**DOCUMENT EXCERPT**
ODOT, colleges among petitioners to FAA

by JIM PROVANCE

COLUMBUS — Even as Congress raises questions about the military application of unmanned drones and the targeting of U.S. citizens, the Federal Aviation Administration is opening airspace to more civilian use of the technology.

In Ohio, the Department of Transportation, Medina County sheriff, Ohio University in Athens, Sinclair Community College in Dayton, and Lorain County Community College have all either won FAA authorization or are seeking it.

So have the University of Michigan and Northwestern Michigan College.

The lengthy list of past and new applicants was obtained from the FAA via a records request by the Electronic Frontier Foundation, a nonprofit defender of civil liberties.

The FAA confirmed Tuesday that it made the list available to the group, but it doesn't expect to publicly release it until Thursday.

Medina County Sheriff Tom Miller said he understands the concerns the public may have.

“I don't want something flying over my head while I'm having a barbecue, but if my grandson or granddaughter goes missing, I want every technology available to find them as quickly as we can,” he said. “I think the application is for the three or four kids or Alzheimer's patients who go missing.”

The sheriff's office has been working with a local company, Vista UAS LLC, that is developing the technology.

The office is training two officers to serve as virtual pilots for the small, remote-controlled, model helicopter-like device equipped with a zoom camera and infrared imager. It's unarmed and far from the airplane-like drones the United States has used for strategic military targets.

A recently passed bill requires the FAA to develop rules to expand civilian-operated, unmanned drone access to domestic airspace by September, 2015.

ODOT's roughly $15,000 Styrofoam craft looks nothing like Medina's helicopter.

Resembling a boomerang or a bat, it has a wing span of about 2½ feet and weighs about a pound. It has a point-and-shoot camera underneath it that aims straight down.

ODOT has received FAA approval to fly it for aerial topographical imaging associated with construction projects, something the department does now using a piloted aircraft. The battery-operated craft would fly about 200 feet above ground.

“We will pay an employee an hourly wage to operate a model as opposed to fueling up a manned airplane to fly 10,000 feet in the air,” ODOT spokesman Steve Faulkner said.

The American Civil Liberties Union believes that clear regulations about the use of drones should be adopted and court warrants should be obtained before they can be used for surveillance.

“We're worried about this being a slippery slope to drones looking into everything,” said Steve Miller, chairman of the Northwest Ohio ACLU. “The FAA is predicting 30,000 drones by the end of the decade.”

Sinclair Community College has FAA approval for restricted airspace over Springfield-Beckley Airport to test its unmanned SPEAR in conjunction with manufacturer Co-Operative Engineering Services, Inc.

“We believe it will be a multi-billion-dollar industry in coming years, and multi-billion-dollar industries require a trained work force,” Sinclair spokesman Adam Murka said.

Ohio University's Avionics Engineering Center has FAA airspace authority as part of its research to ensure that an unmanned aircraft can sense and avoid other aircraft.

“We are trying to make the technology safer for a lot of civilian applications that are overlooked by the general public,” center spokesman Colleen Carow said. “They can be used to assess disaster sites, fly in areas that are unsafe or impossible for humans to reach such as a plane crash in the mountains, and monitor crops….”

Lorain County Community College has incorporated the technology into its aerospace program with students building and testing their own rockets and unmanned aerial crafts. So far test flights have been limited to inside the school's fieldhouse, but it has asked for FAA airspace authorization.

“Our interest right now is on investigative things — infrastructure, thermal checks on buildings to check heat loss, precision agriculture to identify different croplands that are producing more than others,” professor Marlin Linger said.

**EXERCISE DATA**
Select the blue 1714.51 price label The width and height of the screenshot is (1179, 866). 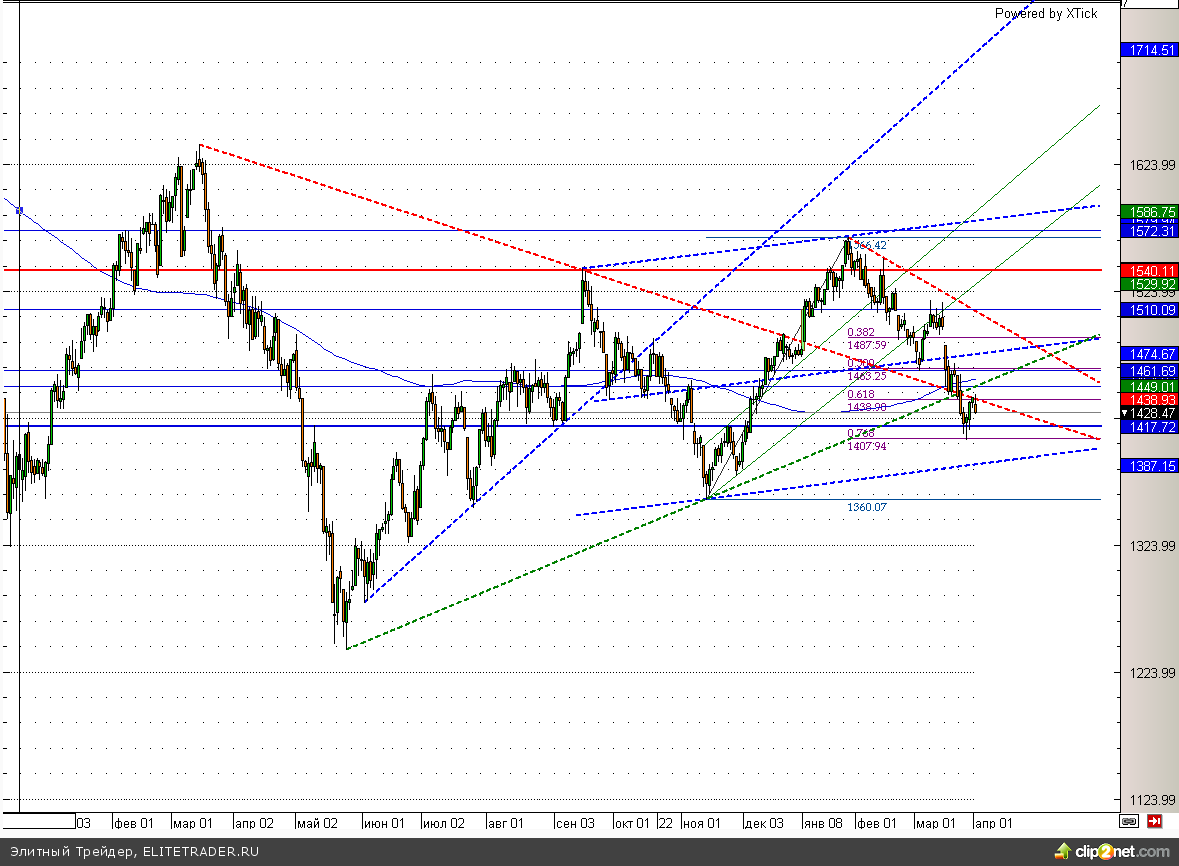point(1149,50)
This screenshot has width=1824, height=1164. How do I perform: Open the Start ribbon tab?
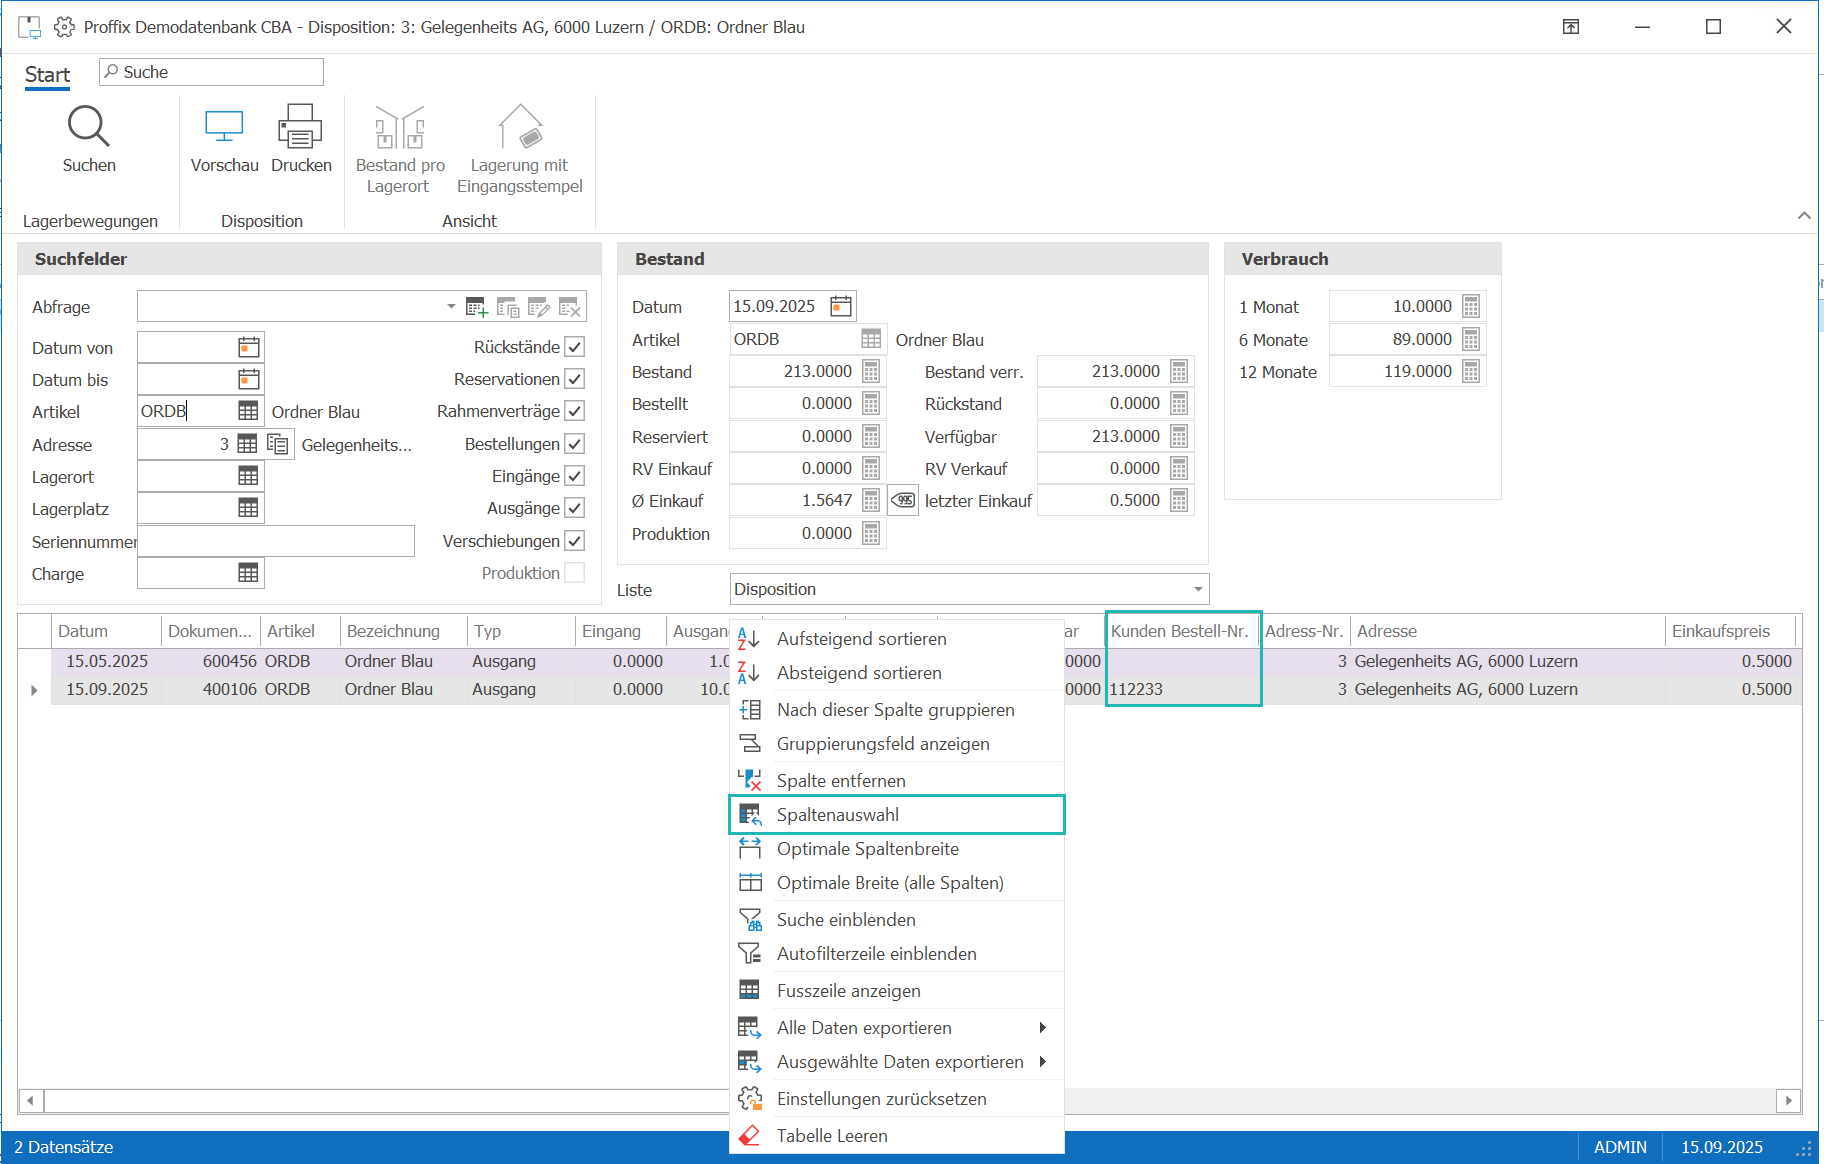[47, 75]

**WORK INSTRUCTION**
Reproduce, word for word, the part of the article on civilian drone use starting with "Sinclair Community College has" and going on through "avoid other aircraft.".

**FINISHED EXERCISE**
Sinclair Community College has FAA approval for restricted airspace over Springfield-Beckley Airport to test its unmanned SPEAR in conjunction with manufacturer Co-Operative Engineering Services, Inc.

“We believe it will be a multi-billion-dollar industry in coming years, and multi-billion-dollar industries require a trained work force,” Sinclair spokesman Adam Murka said.

Ohio University's Avionics Engineering Center has FAA airspace authority as part of its research to ensure that an unmanned aircraft can sense and avoid other aircraft.